-- Opening Marker --

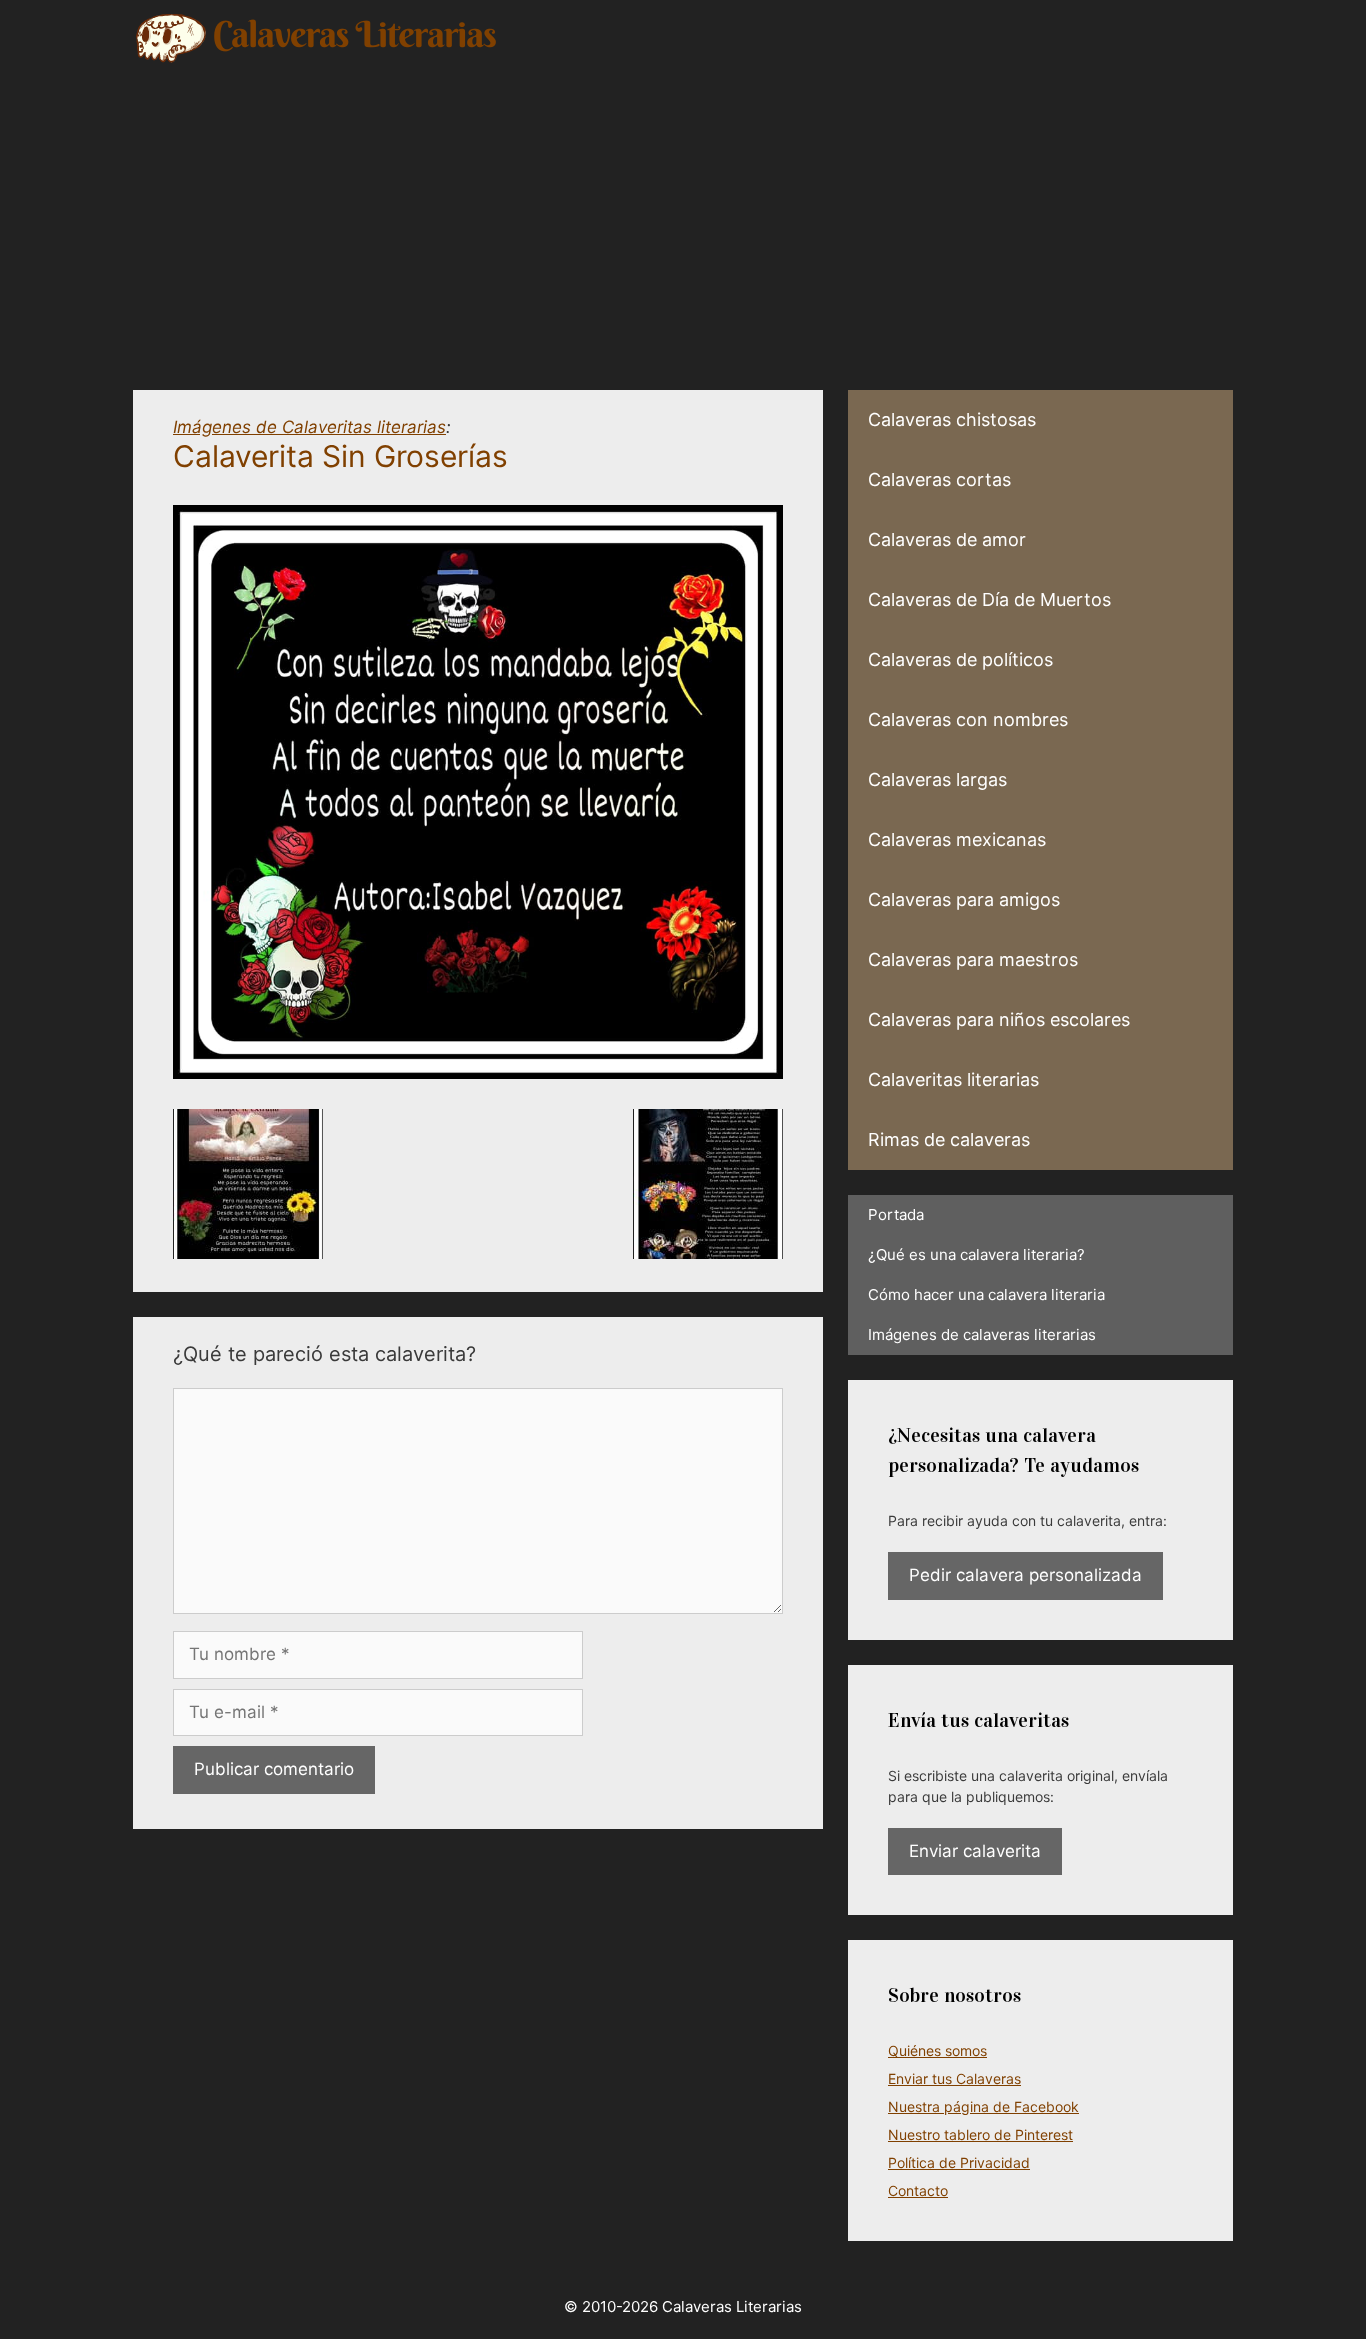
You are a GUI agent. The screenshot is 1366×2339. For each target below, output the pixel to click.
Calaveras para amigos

-- Closing Marker --
-- Opening Marker --

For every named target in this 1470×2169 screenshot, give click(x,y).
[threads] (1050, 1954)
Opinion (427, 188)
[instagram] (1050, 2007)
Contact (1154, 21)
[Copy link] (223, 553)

-- Closing Marker --

[TASK BRIEF]
Repeat the entries above verbatim, but only from the line that has "You are a GUI" down to the line that has "Calaveras para amigos", inclusive.

[ANSWER SPACE]
You are a GUI agent. The screenshot is 1366×2339. For each target below, output the pixel to click.
Calaveras para amigos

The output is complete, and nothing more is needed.